**What is being asked:** Below are the records; print exactly the lines from the one with "The image size is (1024, 1024)." through the last, both included, and leave the pictures out.

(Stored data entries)
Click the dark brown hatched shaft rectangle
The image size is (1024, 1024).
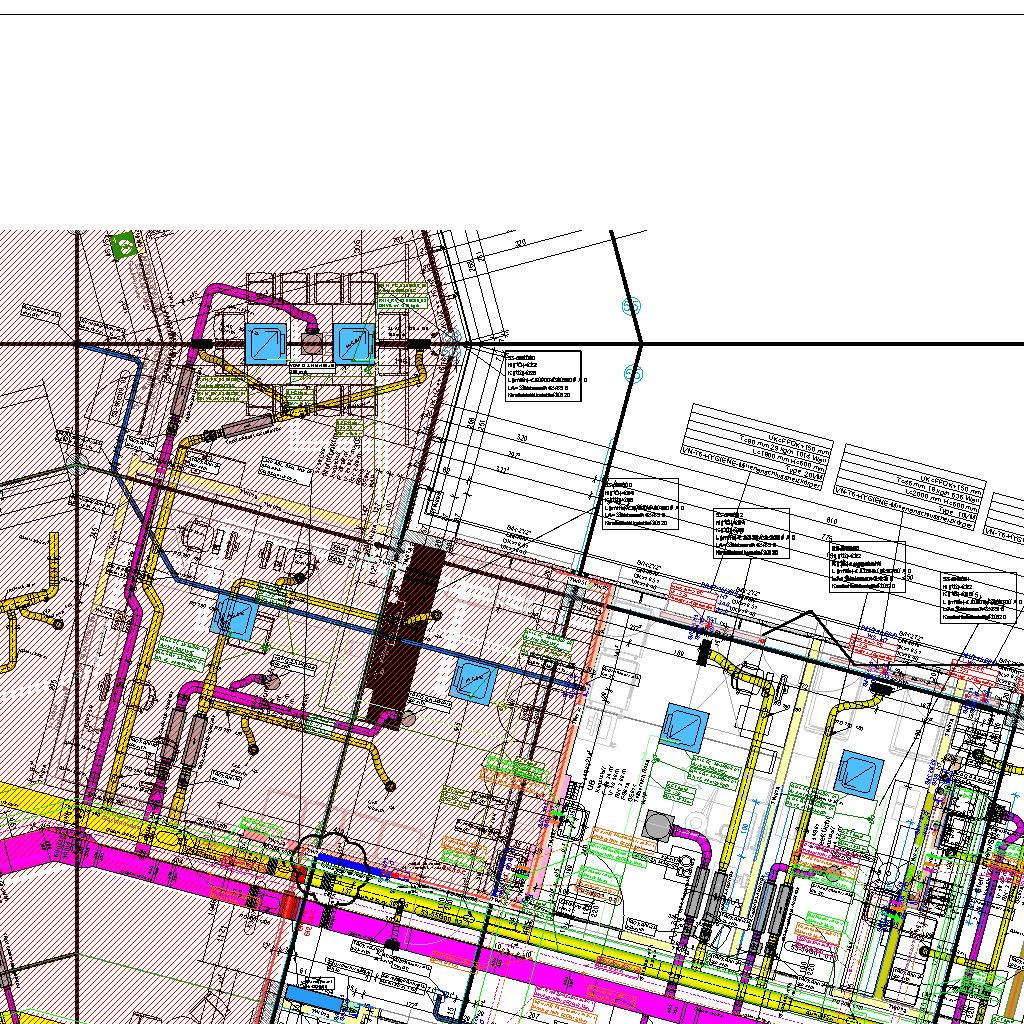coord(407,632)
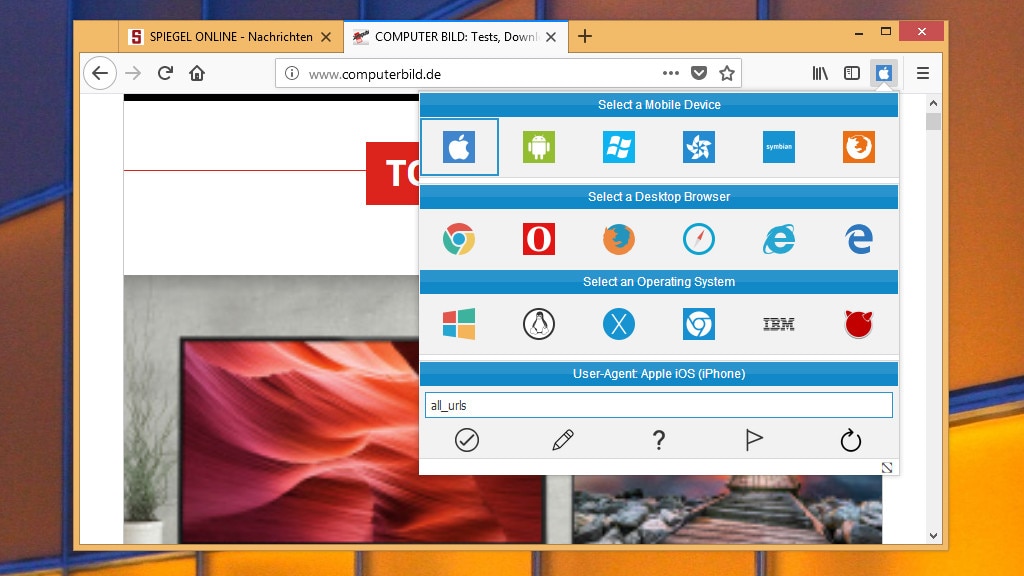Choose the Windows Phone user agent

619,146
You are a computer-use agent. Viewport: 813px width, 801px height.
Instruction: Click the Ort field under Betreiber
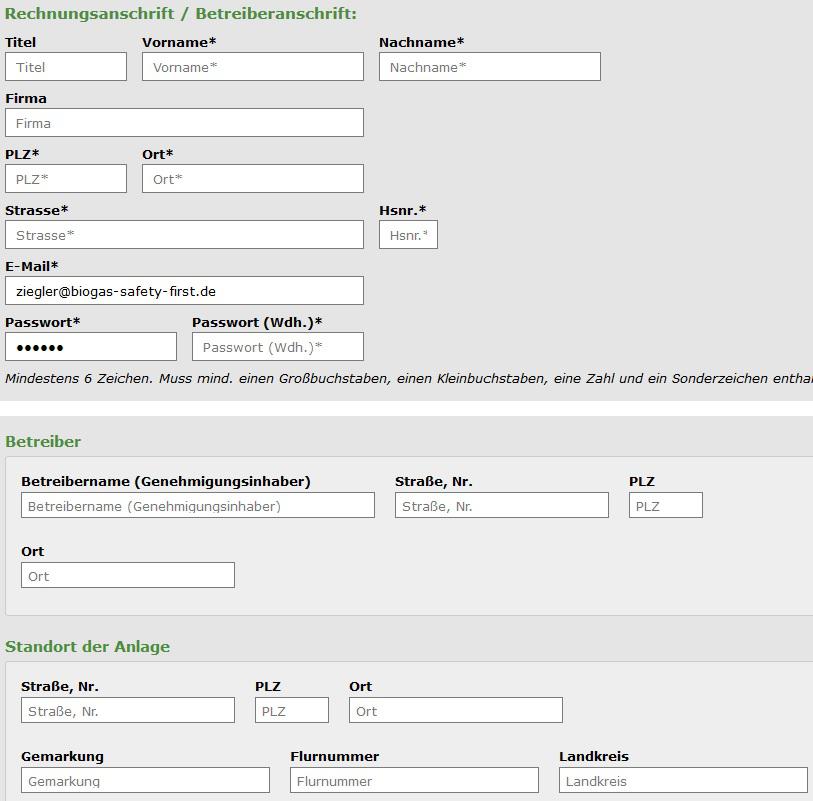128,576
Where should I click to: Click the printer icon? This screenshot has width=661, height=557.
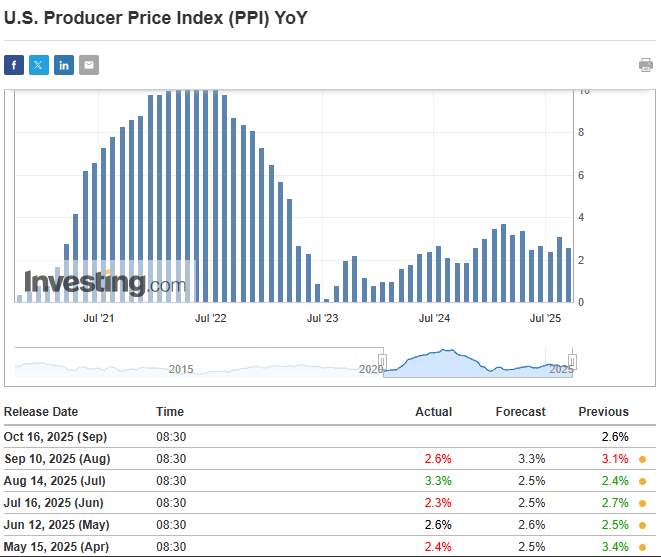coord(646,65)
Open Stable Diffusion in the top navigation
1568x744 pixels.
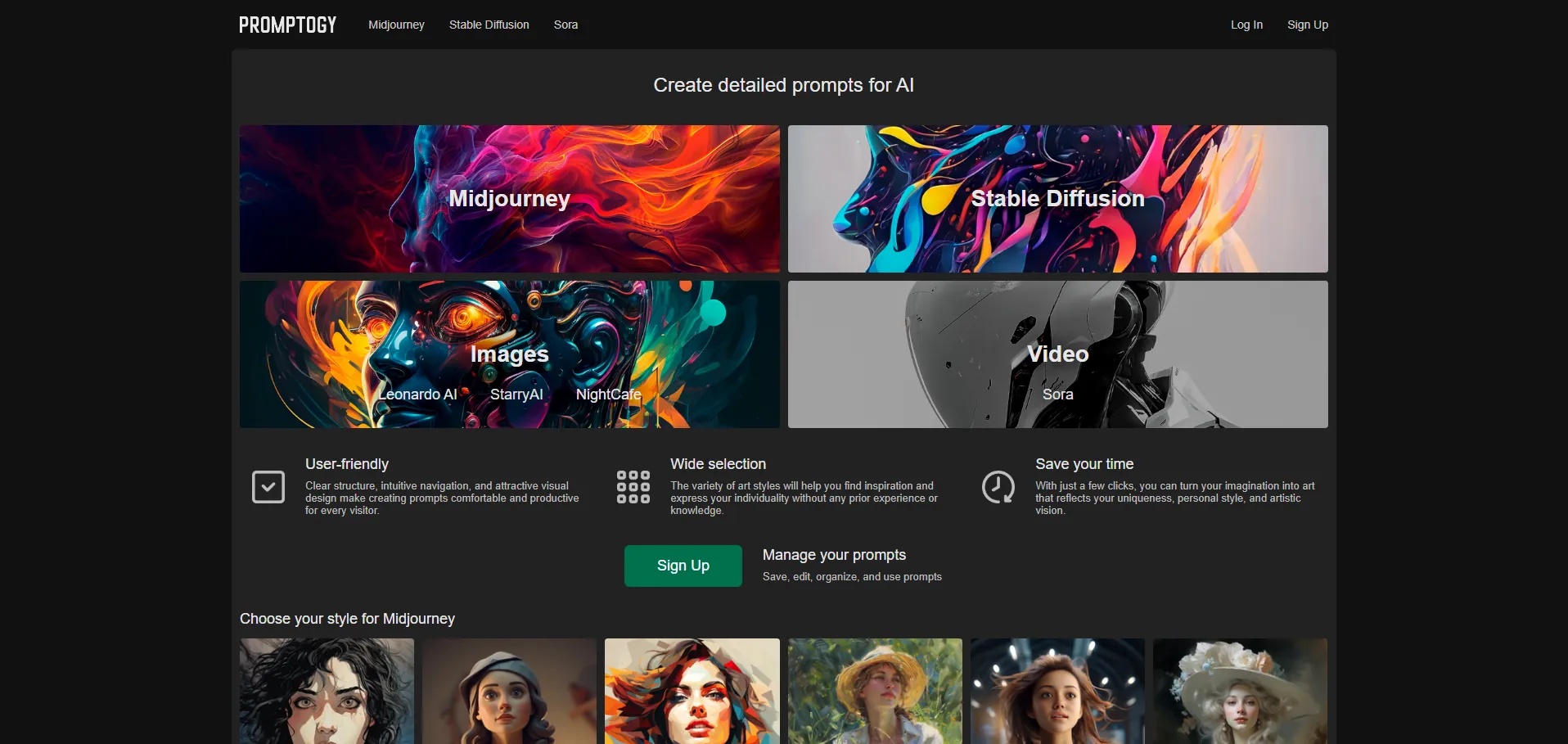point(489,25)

**Output of the exercise:**
The image size is (1024, 1024).
coord(407,632)
Choose the Windows Phone user agent

619,146
You are a computer-use agent. Viewport: 813px width, 801px height.
Instruction: Click the Ort field under Betreiber
128,576
Where should I click to: Click the printer icon? This screenshot has width=661, height=557.
coord(646,65)
Open Stable Diffusion in the top navigation
1568x744 pixels.
point(489,25)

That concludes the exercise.